<!--:es-->Saddam, back in court, accuses US of torture<!--:-->

Saddam, back in court, accuses US of torture

"I have been hit by the Americans and tortured," told Saddam

«Yes, I’ve been beaten on every place of my body and the signs are all over my body,» he added.

«We were beaten by the Americans and we were tortured, everyone of us,» he said, pointing to his seven co-accused in the dock who are being tried for the murder of some 140 Shiites killed in reprisal for an assassination attempt on the former dictator in 1982 in the town of Dujail.

Saddam has been detained by US forces since his capture two years ago.

The chief prosecutor immediately suggested that, if this were the case, he would ask US forces to hand over the defendants to the Iraqi authorities.

«Our enemy is not the American people. Our enemy is the American government which is destroying Iraq,» Saddam also said.

Saddam also described insurgents as «brave men», adding that they were doing «good work».

A senior US diplomat at the embassy in Baghdad, Christopher Reid, told CNN television the claims were «bogus».

«The claims are absolutely bogus,» he said.

«It’s a strategic move. A move that has nothing to do with reality or the truth,» he added, saying the claims came after two prosecution witnesses had spoken of how they and their relatives were beaten and tortured after being arrested in Dujail in the wake of the 1982 assassination bid.

Saddam, 68, who defiantly boycotted the last hearing two weeks ago after denouncing the legality of the tribunal and telling the judge to «go to hell», also sought to lecture the court on how the country was being «humiliated» by the judicial proceedings against him.

The trial resumed on Wednesday after a two-week break allowing for a general election to elect the first full-term government since Saddam’s repressive Baathist regime was toppled from power by the 2003 US-led invasion.

«They tortured me with electricity and I wished I could die,» said one witness who testified from behind curtains to preserve his anonymity.

During one torture session Saddam’s half-brother Barzan Tikriti, who was in charge of the secret police, «was there eating grapes and I was screaming,» said the man who was arrested, along with his family, a day after the assassination bid on Saddam.

The secret witness said he was tortured while being held for 17 days at the Dujail intelligence centre where he identified the bodies of two of his sons whom police alleged were involved in the assassination plot.

The witness and his family were later transferred to Abu Ghraib prison in Baghdad where they spent 14 months before being exiled to a desert area.

During his detention in Abu Ghraib, prison guards repeatedly abused the prisoners, beating them, the witness said.

Another witness, who testified earlier in full view of the cameras and witnesses, said he could not describe the torture he witnessed at the time.

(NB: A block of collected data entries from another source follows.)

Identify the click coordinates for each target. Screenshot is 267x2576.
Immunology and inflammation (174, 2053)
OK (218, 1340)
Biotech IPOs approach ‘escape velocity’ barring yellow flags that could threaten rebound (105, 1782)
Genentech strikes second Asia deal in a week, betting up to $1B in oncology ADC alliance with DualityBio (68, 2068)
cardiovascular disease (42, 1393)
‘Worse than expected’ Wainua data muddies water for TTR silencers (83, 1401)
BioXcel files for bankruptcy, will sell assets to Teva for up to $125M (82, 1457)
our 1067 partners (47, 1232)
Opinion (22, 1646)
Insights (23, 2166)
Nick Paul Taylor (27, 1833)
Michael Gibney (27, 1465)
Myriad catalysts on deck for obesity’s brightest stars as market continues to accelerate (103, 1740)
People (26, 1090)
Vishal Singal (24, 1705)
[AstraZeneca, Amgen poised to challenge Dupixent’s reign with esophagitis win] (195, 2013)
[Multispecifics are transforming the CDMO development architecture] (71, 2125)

«They would take one of us away and he would return in a sheet, dripping in blood,» said witness Ali Mohammed Hussein al-Haydari, who was 14 at the time.

Testifying just a couple of feet away from a bespectacled Saddam, who sat calmly taking notes, Haydari said he was locked up with hundreds of others in the local intelligence headquarters after the regime’s clampdown.

Saddam and his co-defendants have all pleaded not guilty to charges including murder and torture but face the death penalty if convicted.

Haydari said he recognized Barzan, who at the time was in charge of the secret police and who, he said, was involved in interrogating detainees.

At one stage as he was lying down because of sickness, «Tikriti came by and asked what was wrong with me».

«He then kicked me on the leg and told guards not to treat me, adding that none in my family was worth being kept alive,» he said.

Barzan angrily denied being involved in torture and accused the witness of lying.

«I will call my own witness whose shoe is more honourable than you and your tribe. You dog!,» he shouted at the witness.

Barzan, who said his hands were «as clean as those of Moses», also denounced the Kurdish presiding judge Rizkar Mohammed Amin, saying: «If you were a real Iraqi you would be here with us in the dock.»

Earlier, the Qatari lawyer on Saddam’s defence team once again complained about lack of security for the attorneys.

«We cannot continue with this case if there is deficiency in security,» Naji al-Nuaimi said.

«We were threatened at the airport and later put up in a house with no door to the lavatory,» he complained.

Two defence lawyers were assassinated shortly after the start of the trial on October 19.

Liable to be hanged if found guilty, Saddam, who once embodied Arab defiance of the West, is the first Middle East head of state to be tried by his own people.

The trial, however, is not expected to extend past Thursday when it is likely to be adjourned again until mid-January because of the announcement of Iraq’s election results, holidays and the Hajj, the annual pilgrimage to Mecca.

In court, Saddam demanded in vain that the trial be adjourned to allow him to say his prayers.

He then turned in his chair, facing towards Mecca, and prayed for about 10 minutes while the prosecution witness countinued to testify.